Tuesday, February 21, 2012

Writing 101: When to Start Your Story

If you're a reader of this blog then you know I am currently working on editing an MS.  I'm not really enjoying the process, but mainly because I wrote this story with very little planning and as a result I've got lots of stuff to fix. But that isn't the point of today's post.  Today I want to discuss an ongoing debate in my head of when my story really starts.

Unfortunately, like so many other technical aspects of writing, the pros are divided on the issue.  Some think your book needs to start off with your best stuff to create a big bang effect.  Others think this can only cause disappointment in your readers since no one can maintain that level of excitement through out an entire book. With everything else, the choice is really ours to make as the writers.

For me, part of the decision was easy.  When I started writing this MS I gave my main character weeks of back story before anything interesting happened.  I wrote about her friends, her old room, the drive up north, towel shopping for her new bathroom, and my personal favorite a driving tour of her new town.

At the time, I thought all this information was crucial.  And I was right.  But it was only crucial for me, as the writer.  All that information helped create what I hope is a fascinating character.  But the readers don't really need to know that my character chose a chocolate/blue theme for her bathroom.

So when I sat down to start editing I recognized immediately that the first 6,000 or so words had to go.  Without the slightest bit of remorse I took them out.  Of course I saved them in my cuts document so I could re-use some of the tastier morsels later.

With weeks of minutia gone I was feeling pretty good about the beginning of my novel.  I polished up the first chapter and posted the first five pages to YALITCHAT (an unbelievably helpful resource if you write MG/YA books).  The reviews gave me some wonderful feedback and after cutting a few more paragraphs I was settled on my opening.

As I posted my final revision I expected the results to come back with heaps of praise for my shiny pages.  I was wrong.  Instead I got one final review who felt I was still starting my story too early.  Crushing defeat!

I went back to the story and took another look at what I had.  But this time, I was really torn about cutting out more story.  What I had contained all kinds of good stuff.  It set up setting and basic plot.  It introduced fun characters and created the mood.  In my heart, this is where I want to start my story.

My first reaction was to dismiss this review.  After all, it was only one person's opinion. This was my story and I would write it however I wanted to.  But then I smacked myself until I remembered that critiques should help us grow as writers.  So even if I didn't agree completely with this critiques opinion, was there something I could learn?
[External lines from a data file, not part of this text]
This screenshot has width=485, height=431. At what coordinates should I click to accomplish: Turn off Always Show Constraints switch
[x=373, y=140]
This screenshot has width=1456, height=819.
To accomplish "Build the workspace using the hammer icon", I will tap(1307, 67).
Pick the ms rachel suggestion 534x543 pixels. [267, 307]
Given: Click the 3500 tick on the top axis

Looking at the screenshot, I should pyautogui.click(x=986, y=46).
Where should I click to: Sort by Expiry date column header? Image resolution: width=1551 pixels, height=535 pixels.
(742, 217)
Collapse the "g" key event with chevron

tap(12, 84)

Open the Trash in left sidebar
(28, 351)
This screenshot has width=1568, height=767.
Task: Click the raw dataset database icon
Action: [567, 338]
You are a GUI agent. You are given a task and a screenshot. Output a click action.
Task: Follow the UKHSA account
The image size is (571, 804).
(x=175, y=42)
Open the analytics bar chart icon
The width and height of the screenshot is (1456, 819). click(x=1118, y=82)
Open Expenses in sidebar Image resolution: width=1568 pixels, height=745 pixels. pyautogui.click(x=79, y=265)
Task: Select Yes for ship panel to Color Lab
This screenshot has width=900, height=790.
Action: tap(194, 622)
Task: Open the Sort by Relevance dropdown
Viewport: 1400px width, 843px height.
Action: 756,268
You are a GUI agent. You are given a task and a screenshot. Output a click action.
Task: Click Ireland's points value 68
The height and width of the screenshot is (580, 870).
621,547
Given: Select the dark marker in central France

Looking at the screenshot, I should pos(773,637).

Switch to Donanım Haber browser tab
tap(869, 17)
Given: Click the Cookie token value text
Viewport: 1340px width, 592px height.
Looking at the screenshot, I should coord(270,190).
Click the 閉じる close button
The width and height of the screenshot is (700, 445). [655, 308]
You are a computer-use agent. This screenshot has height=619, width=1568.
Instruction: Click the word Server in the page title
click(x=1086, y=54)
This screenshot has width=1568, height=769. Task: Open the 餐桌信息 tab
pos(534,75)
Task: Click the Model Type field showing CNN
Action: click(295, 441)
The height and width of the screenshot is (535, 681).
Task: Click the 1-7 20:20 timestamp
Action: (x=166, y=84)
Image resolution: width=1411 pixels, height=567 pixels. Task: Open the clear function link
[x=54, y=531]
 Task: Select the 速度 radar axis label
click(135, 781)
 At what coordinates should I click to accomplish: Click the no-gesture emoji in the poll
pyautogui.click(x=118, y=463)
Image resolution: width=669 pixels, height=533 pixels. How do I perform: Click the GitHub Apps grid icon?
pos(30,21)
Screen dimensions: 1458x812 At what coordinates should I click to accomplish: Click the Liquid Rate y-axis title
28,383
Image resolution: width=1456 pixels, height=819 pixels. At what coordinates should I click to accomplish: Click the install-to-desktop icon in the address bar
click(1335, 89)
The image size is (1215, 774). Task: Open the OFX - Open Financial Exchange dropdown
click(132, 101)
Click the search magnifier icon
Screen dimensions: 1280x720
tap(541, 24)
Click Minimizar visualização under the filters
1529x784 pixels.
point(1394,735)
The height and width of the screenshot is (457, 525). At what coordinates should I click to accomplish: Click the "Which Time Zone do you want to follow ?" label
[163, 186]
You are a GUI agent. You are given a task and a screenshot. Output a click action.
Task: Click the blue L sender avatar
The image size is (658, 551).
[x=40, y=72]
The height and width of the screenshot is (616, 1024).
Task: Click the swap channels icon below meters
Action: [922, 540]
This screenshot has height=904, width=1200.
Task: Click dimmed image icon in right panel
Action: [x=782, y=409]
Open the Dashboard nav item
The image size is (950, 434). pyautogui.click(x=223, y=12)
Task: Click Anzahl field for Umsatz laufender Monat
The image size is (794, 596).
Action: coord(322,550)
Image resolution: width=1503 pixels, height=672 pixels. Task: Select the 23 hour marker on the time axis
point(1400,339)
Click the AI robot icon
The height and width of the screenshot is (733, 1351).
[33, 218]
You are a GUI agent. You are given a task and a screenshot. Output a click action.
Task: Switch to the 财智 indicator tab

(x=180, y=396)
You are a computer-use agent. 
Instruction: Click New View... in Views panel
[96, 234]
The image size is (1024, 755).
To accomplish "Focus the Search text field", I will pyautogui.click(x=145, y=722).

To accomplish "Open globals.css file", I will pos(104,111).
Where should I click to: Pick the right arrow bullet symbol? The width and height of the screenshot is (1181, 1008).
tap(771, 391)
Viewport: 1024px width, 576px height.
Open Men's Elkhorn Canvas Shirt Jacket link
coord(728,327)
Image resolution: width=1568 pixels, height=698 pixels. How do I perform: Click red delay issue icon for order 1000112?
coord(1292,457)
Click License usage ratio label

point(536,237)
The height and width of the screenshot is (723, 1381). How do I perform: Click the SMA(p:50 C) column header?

Yes!  I still liked WHEN my story started, but I could improve HOW it started.  After yet another look I realized I was wasting valuable space and limited reader attention grabbing time with useless details.  In fact, there was an entire conversation in there that didn't need to be.  Sure, it gave the reader info, but that same info could be provided somewhere else in a place that doesn't slow down the tempo.  For everything the first few pages accomplished, it didn't have much tension or drama.  Considering this book is YA, leaving out drama in the first few pages is a major oversight.  Teens are all about the drama.

So here I am writing the intro to my novel . . . again.  I've lost count how many versions I've been through.  But this time I am going to focus less on when the novel starts and more on how to capture my readers.  And not just in the beginning, but through the whole darn thing. 

Do you struggle with when and how to open your books?  What tips and tricks do you have? 


  1. I'm with you Sarah, it ok forever to get the opening chapters for my MS. I found that I wrote them in the early days of my writing and I was convinced they were the bomb....so sorry to those who had to read them three years ago!

    I wrote the middle and ending after I gained much experience, thanks YaLitChat. Now when editing and rewriting those chapters there isn't much to do, as I'd made all mistakes in the beginning!
    Take your time, you'll get there and appreciate every word you wrote. Publishing will always be here, it'll wait for us to, however long it takes!

  2. Thanks, Adrienne. That's what I love about YaLitChat. You have the freedom to throw your priceless junk at everyone and they help you become a better writer.

  3. I like to start just before something changes for the MC. It keeps you from beginning with backstory or other info the reader really doesn't need. Good luck!

  4. I often cut the first chapter or two in the process of revision. Start right after that "line is drawn in the sand" which propels your tale into action. Your instincts sound good to cut, cut, cut.

  5. It's a good thing to remember that the only thing you can't fix is a blank page. We're not married to any part of our story, so it can be changed, cut, chucked--whatever--and still come out as gold later!